If you were a fan of webOS, today's news could be a little upsetting. The company that picked up the once-defunct-now-resurrected mobile operating system left it to die, more or less, because they were giving up their efforts in the mobile market. Plus, whatever else. Whatever the case, the past is the past, and now we're living in the present and HP wants to be back in the game. We'll just have to let bygones be bygones.
Of course, and I mean this in all honesty, it helps that the pair of devices HP are being launched in India, and only India for the foreseeable future. That should count for someone who's angry at the company in general.
The thing is, these two devices are bonkers. But, I'm not going to talk about HP here.
Instead, I want to just draw a line here. Why? Because I think there needs to be a line drawn. We've been watching over the last couple of years as screen sizes have been blown out of proportion, and now that HP is jumping into the fray, I guess we can assume that we're not going to stop seeing it happen, either.
So, with HP's new devices, we've got two new "phones" that measure in at six inches and a whopping 7 inches. Obviously the VoiceTab 6 isn't the only, or even the first, phone with a 6-inch display, and it surely won't be the last. However, with the VoiceTab 7, we're just stepping into a ridiculous area that doesn't need to be accessed. In no universe does a phone need to be 7 inches.
And HP can call them "tabs," and hint that they're supposed to be "tablets with voice," but that's where I'm drawing the line. I don't even kind of want to use a tablet as my phone. In fact, as I've used a lot of six-inch devices that are *supposed* to be a phone and not a tablet at all, or more a phone than a tablet in general, I've disliked it on just about every level.

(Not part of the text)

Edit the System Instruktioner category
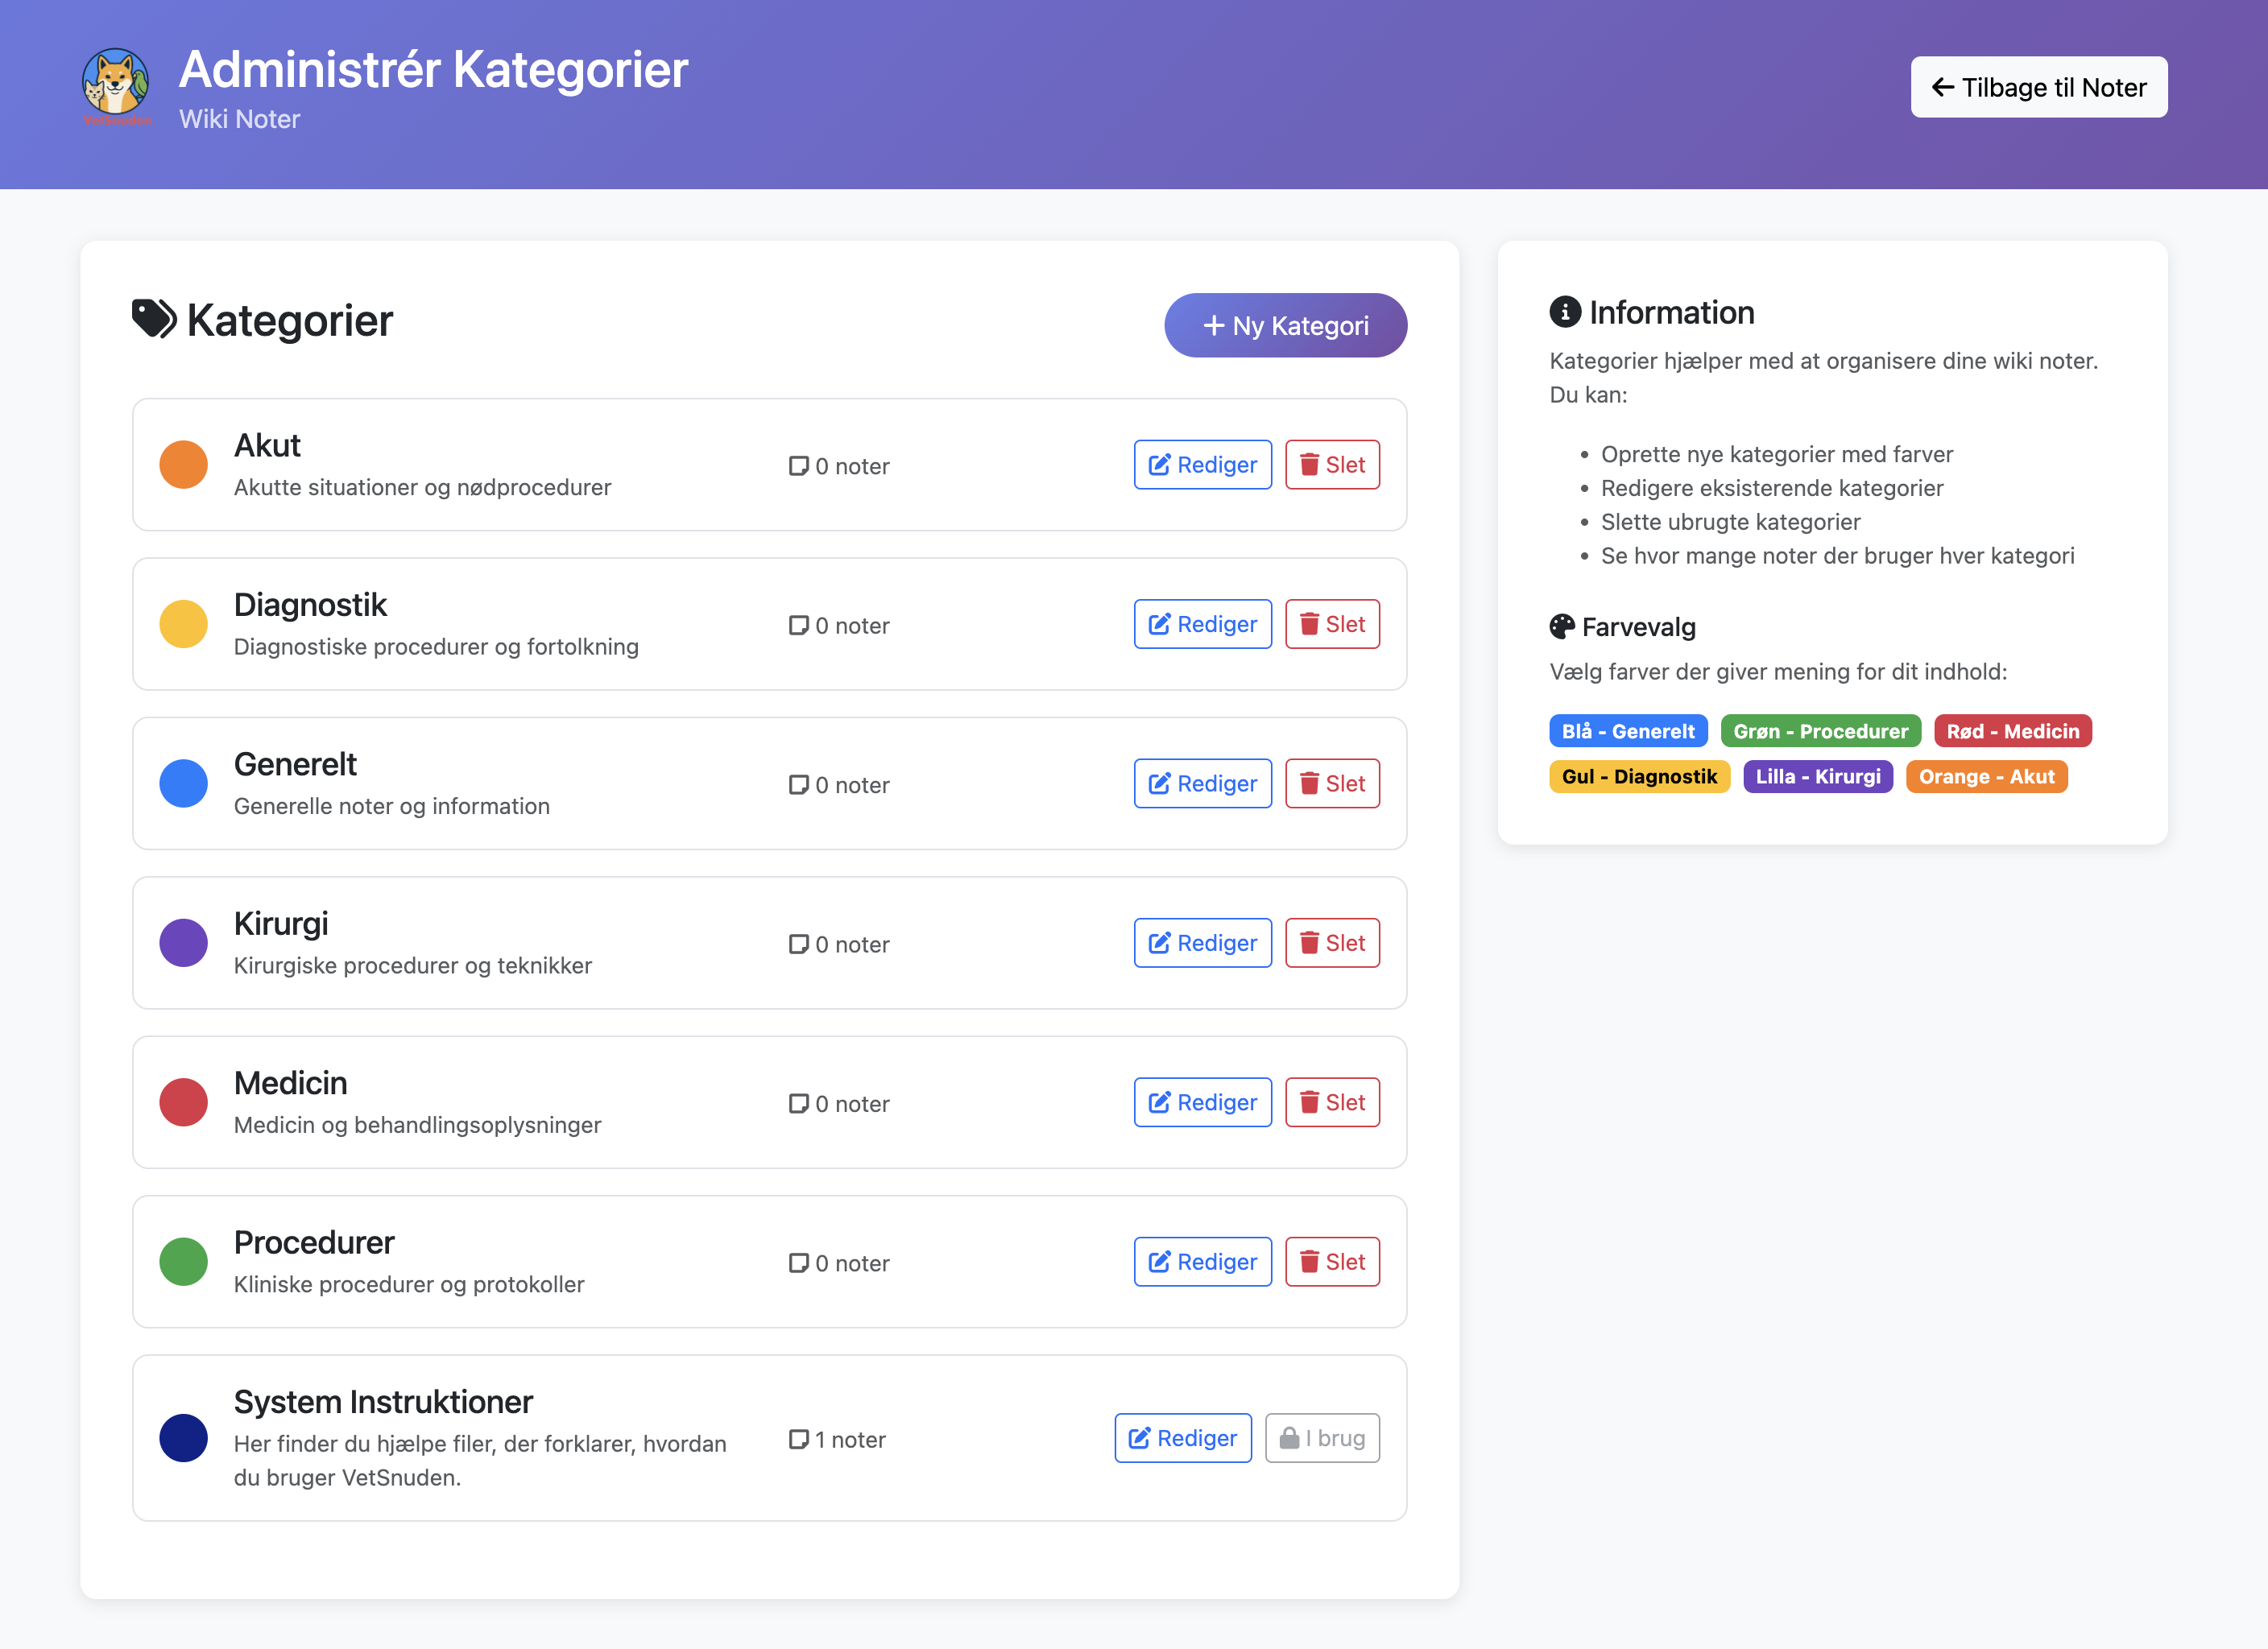The width and height of the screenshot is (2268, 1649). [1183, 1438]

I want to draw a line for phones, and I want to draw a line for phablets, and I want to draw a line for tablets. Just adding the ability to make voice calls from a tablet doesn't make it a phone, and I don't know anyone who wants to use a tablet as their primary phone. If you do, then by all means, please, let me know.
For smartphones, we need to draw the line at six inches. That's as big as they need to get. Nothing bigger than that. Really. Let's just cut this movement off at the head, and get a grip on it. So, smartphones? Six inches or less.
And then there are phablets. This doesn't have to be a size, necessarily, but I think they, too, need to stay under a certain size. Considering we're supposed to be using them as a primary device, in place of a phone, the rule should probably be six inches again. However, because there's some extra value added -- or there's supposed to be, anyway -- I think we can bump it up just a bit. How about 6.5 inches? That's almost a negligible size increase, but it still offers room to boast those added features.
Here's the kicker, though: Just because it's a big phone doesn't mean it's a phablet. Stop it. If we're going to call something a phone and a tablet, then they need to share features. Samsung has figured this out, with their Galaxy Note lineup, with the latest Galaxy Note 3 in particular. Features like being able to split the screen to run two apps at the same time, the S Pen functionality (and including the stylus with the phone, out of the box is a nice bonus), and so much more. It's the features that bridge the gap between a phone and a tablet, not just the size.
And now, tablets. Let's just call it a 7-inch marker, shall we? That's the line we're drawing for a tablet. At seven inches you've got yourself a tablet. Deal? Deal.
The lines are drawn, and I can only hope that we start seeing some kind of definitions being made in our favorite market. The truth is, I know that we're not going to see it happen, though. I can wish, though.